Roman Nikitchenko
Roman Nikitchenko

Reputation: 13046

How to index HBase columns with binary data as SOLR fields?

I need to index my data stored in HBase rows. Obvious solution is to use Lily HBase indexer through replication and push results into SOLR collection.

The root of my problem is I have some 'short binary' columns in my HBase rows like MD5, CRC64, UUID and alike. Of course I store them as raw byte[] representation which saves me lot of space. But I need to index data based on some of such criteria storing actual representation. How to do so in correct way?

Upvotes: 2

Views: 1491

Answers (1)

Roman Nikitchenko
Roman Nikitchenko

Reputation: 13046

Received working solution:

  • Lily HBase indexer is configured for row mapping type.
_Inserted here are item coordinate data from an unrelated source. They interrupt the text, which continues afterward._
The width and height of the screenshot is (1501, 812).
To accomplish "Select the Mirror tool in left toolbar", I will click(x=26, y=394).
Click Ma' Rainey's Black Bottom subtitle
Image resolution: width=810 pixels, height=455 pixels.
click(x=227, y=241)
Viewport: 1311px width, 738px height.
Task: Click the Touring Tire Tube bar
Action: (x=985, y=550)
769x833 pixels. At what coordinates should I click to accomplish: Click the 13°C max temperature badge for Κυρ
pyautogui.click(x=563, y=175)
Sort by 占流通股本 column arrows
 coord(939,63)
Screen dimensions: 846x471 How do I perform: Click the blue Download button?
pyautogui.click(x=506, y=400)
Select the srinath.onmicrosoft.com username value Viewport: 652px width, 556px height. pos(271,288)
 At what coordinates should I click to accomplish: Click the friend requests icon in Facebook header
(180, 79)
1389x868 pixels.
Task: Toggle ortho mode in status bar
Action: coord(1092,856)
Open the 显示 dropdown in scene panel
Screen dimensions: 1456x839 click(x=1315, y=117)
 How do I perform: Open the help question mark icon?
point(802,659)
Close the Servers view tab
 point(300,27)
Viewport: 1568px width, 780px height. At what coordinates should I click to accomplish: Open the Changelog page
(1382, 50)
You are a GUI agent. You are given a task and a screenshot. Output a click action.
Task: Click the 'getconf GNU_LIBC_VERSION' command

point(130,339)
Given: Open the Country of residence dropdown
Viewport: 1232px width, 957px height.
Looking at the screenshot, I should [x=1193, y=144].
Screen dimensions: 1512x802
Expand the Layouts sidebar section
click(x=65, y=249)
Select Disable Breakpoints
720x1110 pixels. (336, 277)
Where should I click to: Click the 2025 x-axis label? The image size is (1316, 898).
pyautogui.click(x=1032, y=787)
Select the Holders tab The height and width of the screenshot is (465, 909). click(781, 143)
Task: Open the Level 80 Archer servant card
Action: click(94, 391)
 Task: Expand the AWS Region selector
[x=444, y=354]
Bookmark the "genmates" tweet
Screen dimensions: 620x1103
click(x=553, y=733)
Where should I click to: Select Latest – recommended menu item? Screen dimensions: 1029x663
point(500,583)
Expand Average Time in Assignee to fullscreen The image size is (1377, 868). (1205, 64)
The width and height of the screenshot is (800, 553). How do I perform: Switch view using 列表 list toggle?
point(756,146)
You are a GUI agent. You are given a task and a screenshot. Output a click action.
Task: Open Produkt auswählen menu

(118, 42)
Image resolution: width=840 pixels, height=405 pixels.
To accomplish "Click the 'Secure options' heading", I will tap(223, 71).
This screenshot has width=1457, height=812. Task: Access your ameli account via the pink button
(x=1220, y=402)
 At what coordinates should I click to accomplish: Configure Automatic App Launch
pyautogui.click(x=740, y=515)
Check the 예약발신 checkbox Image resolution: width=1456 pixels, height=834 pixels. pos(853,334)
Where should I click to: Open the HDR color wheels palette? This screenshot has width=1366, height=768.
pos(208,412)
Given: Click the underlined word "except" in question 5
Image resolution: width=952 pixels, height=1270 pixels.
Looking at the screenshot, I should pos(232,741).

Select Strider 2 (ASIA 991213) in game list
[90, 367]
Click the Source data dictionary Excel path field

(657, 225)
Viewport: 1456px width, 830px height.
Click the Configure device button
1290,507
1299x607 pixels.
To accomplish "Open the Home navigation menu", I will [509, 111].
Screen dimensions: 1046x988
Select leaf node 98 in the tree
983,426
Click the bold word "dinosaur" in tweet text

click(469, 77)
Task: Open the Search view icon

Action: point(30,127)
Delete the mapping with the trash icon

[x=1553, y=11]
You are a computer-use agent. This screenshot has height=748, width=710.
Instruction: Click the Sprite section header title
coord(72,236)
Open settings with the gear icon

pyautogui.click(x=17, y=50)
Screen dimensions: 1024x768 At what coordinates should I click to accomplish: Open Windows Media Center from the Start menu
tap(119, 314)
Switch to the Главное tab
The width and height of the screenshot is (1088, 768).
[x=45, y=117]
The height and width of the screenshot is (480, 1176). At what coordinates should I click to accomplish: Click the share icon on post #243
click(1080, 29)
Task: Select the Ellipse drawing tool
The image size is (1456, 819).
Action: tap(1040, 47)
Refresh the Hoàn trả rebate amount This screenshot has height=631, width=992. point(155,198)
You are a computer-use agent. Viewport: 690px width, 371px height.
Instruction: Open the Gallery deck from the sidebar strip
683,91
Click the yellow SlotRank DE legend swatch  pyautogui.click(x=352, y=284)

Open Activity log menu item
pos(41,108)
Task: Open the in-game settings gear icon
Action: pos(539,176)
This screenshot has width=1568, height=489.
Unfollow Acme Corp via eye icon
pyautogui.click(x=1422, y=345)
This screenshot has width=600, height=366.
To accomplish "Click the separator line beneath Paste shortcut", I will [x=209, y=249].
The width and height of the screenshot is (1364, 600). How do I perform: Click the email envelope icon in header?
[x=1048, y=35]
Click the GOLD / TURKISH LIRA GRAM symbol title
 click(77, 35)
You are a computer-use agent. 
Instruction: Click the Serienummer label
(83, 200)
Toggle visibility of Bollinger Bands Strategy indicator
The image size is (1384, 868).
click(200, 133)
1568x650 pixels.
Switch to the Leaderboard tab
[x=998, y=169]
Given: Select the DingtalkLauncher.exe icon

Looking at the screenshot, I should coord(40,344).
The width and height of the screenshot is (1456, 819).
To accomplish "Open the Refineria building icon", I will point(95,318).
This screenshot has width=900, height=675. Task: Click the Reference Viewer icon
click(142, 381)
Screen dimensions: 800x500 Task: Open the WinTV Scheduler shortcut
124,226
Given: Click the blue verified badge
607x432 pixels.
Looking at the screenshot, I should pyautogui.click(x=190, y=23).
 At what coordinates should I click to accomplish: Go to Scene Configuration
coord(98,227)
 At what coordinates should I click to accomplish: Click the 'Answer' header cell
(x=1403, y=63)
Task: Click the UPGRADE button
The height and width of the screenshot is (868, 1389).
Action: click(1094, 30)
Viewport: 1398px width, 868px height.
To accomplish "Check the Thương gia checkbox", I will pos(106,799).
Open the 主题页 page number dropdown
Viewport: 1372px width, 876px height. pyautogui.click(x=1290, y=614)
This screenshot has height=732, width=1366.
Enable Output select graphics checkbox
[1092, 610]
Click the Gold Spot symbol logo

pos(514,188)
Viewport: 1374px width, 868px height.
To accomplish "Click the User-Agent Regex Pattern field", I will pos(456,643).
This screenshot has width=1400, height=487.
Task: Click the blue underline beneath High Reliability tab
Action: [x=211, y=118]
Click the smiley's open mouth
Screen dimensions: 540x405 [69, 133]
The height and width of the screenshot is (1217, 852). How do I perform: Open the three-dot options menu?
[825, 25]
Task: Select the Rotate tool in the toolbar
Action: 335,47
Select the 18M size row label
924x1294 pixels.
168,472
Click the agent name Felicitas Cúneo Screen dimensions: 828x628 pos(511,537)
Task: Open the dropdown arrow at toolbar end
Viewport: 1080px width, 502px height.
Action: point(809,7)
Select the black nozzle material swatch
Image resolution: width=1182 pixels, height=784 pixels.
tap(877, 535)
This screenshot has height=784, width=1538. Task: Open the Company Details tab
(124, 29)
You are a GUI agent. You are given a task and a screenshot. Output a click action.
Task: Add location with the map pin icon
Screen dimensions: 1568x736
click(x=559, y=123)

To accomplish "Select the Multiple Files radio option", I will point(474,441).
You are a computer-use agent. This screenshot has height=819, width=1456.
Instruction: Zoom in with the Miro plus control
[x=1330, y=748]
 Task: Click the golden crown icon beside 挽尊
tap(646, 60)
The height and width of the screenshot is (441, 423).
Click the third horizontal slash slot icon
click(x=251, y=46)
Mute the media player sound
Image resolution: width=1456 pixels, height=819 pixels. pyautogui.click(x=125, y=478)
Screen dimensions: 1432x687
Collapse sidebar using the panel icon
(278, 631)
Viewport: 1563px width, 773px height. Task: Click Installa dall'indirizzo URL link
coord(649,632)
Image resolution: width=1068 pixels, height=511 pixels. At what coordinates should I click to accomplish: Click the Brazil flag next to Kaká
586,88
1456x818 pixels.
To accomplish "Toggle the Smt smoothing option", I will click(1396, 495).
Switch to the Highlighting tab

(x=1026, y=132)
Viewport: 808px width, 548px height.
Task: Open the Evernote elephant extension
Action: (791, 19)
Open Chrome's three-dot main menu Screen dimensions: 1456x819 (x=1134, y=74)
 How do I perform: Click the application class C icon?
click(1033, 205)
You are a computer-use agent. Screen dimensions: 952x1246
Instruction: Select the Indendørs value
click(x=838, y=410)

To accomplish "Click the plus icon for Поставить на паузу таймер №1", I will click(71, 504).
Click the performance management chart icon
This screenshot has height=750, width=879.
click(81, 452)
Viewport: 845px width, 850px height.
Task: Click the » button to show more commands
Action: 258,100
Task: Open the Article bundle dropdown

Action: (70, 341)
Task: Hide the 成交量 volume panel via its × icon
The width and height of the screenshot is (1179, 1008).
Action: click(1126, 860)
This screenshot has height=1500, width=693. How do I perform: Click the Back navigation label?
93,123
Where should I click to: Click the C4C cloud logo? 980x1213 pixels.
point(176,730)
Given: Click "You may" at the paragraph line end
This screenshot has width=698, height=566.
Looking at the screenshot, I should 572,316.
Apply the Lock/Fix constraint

The result is document ID (unique key) being HBase row key.
  • HBase row key with binary data is formatted in this case based on Lily HBase indexer configuration where unique key formatter is set to 'com.ngdata.hbaseindexer.uniquekey.HexUniqueKeyFormatter`. This resulted document ID ('id') SOLR field as sequence of lowercase hex digit string matching row key binary representation. Probably can be better but at least works as expected. Note 'id' SOLR field is of type string here.
  • Binary cells are transformed by Morphline based on extractHBaseCells command from Cloudera Search. Mapping with type byte[] is used which happened to produce exactly Base64 encoded fields.

UPDATE 1:

  • Added HBASE_INDEXER_CLASSPATH environment configuration for HBase indexer and additional class extending com.ngdata.hbaseindexer.uniquekey.BaseUniqueKeyFormatter which now performs Base64 encoding for unique key so it can be declared as BinaryField. This finally did ALL things I demand from indexer. So now SOLR receives correct 'update' requests with Base64-encoded 'id' field and fields mapped from other needed columns.

UPDATE 2:

  • After played enough with solr.BinaryField I came to just plain solr.StrField for everything that I need to index AS IS. In case of binary bytes strings like hashes they are transformed into sequence of lowercase hex digits, 2 digits per byte. Maybe not the best in term of performance but looks most portable and flexible. For 'just stored' fields I already have Base64 encoder but I don't fields in SOLR if I don't index them.